Forward looking questions are about adding DERs to the system and recognizing that they are more valuable in today’s energy mix because they are cleaner, can reduce peak demand, and can defer the need to build new peaking power plants and more transmission and distribution system infrastructure. They also avoid fuel cost risk, fuel supply risk, and emissions, he added.
Too many utilities look backwards and say all the fixed costs are sunk, Rabago similarly said. They fail to recognize that any losses for sunk costs are due to their own forecasting failures.
“The market has seen the change coming," related to distributed resources, "and they could have, too.”
Utilities and also often fail to recognize the 10% rate of return they have been earning for decades covered the risk of sunk costs and should have been used to prepare for the transition they are now faced with, he said. Instead it has too often been used to “keep their stock prices and ratings high in the face of that risk.”
“About 98% of utility revenues are dictated by weather, commodity fuel prices, and general economic conditions, and they are focusing on the 2% dictated by distributed energy resources,” Rabago said.
Looking ahead: What’s in and what's out in DER policy
A minimum bill is no longer considered viable as a "more palatable" fixed charge by DERs advocates, Inskeep said. “Only California and Hawaii have enacted them and it doesn’t seem to be catching on. I’m not sure why.”
Reforms of the Public Utility Regulatory Policy Act (PURPA) of 1978 have, however, suddenly become relevant because low DERs costs can now meet established avoided cost requirements.

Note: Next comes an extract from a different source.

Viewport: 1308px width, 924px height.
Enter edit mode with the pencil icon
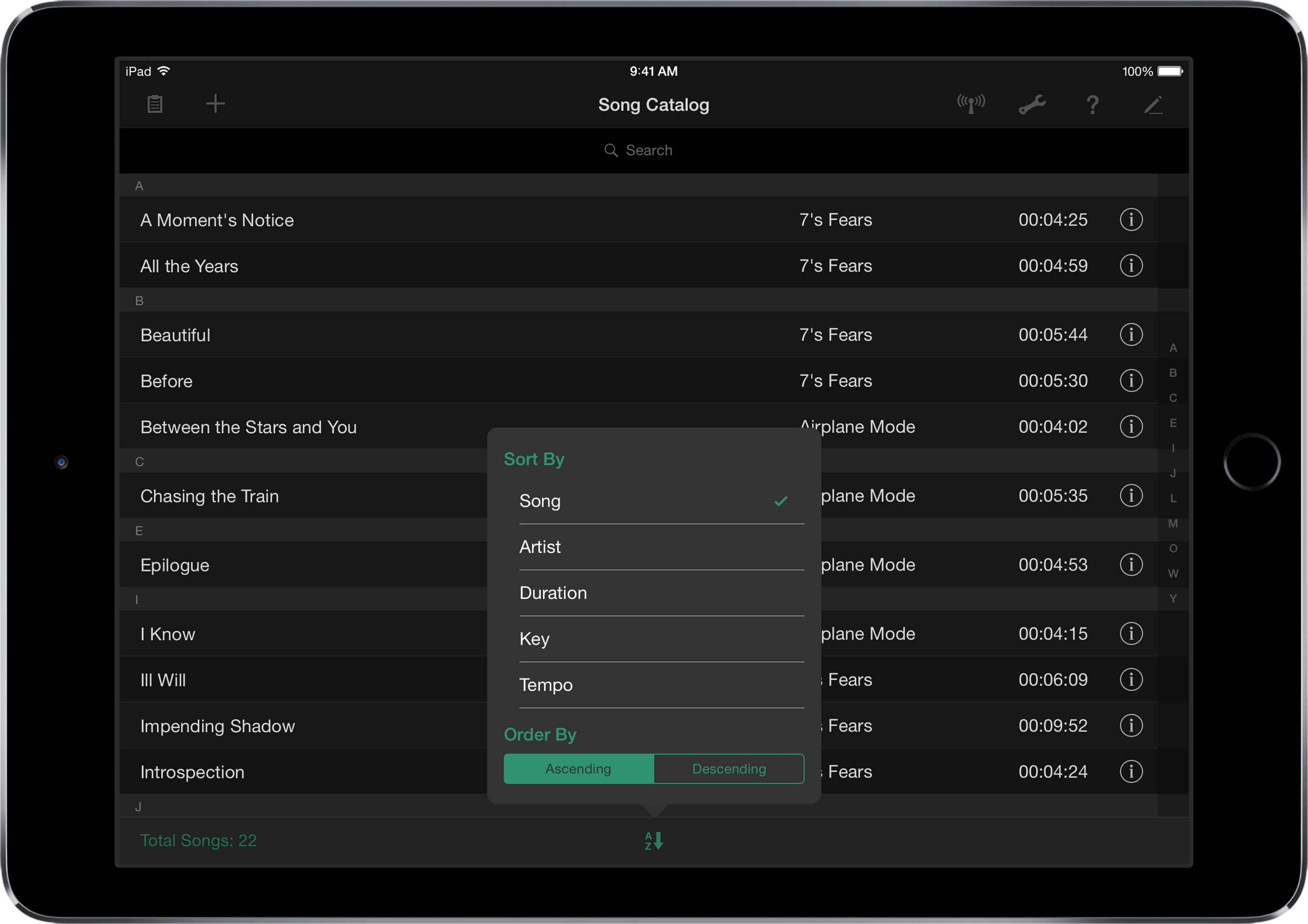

“The law says the utility has to take a small generator’s output if it matches the avoided cost,” Inskeep said. “But state regulators set that avoided cost, the standard contract length, and the acceptable system size.”
Idaho’s change of its standard contract from 20 years to 2 years will drastically reduce developers’ guaranteed revenue streams, he said. But North Carolina DERs advocates defeated a Duke Energy effort to impose a shortened contract length and a reduced system size, changes that might have stopped solar growth in the state.
“When the federal investment tax credit changes in 2017, PURPA may be vital for getting DERs on the grid,” Inskeep said.
In the coming quarter, NC CETC expects further work on the landmark successor NEM tariff in Hawaii and final decisions on successor tariffs in California and Nevada.
“California is about 50% of the residential solar market and if the utilities’ proposed fixed charges and NEM credit rate reductions are approved, it would have a tremendous impact,” Inskeep said.
Massachusetts and Vermont are likely to see decisions on NEM caps and credit rates that will be pivotal for DERs in New England. Mississippi’s regulators must make a decision on NEM by the end of the year.
With the dockets open now, the legislative actions in the works, and the reversion of the 30% federal tax credit to 10% for commercial solar and zero for residential solar at the end of 2016, “the year is shaping up to be a turning point,” Inskeep said.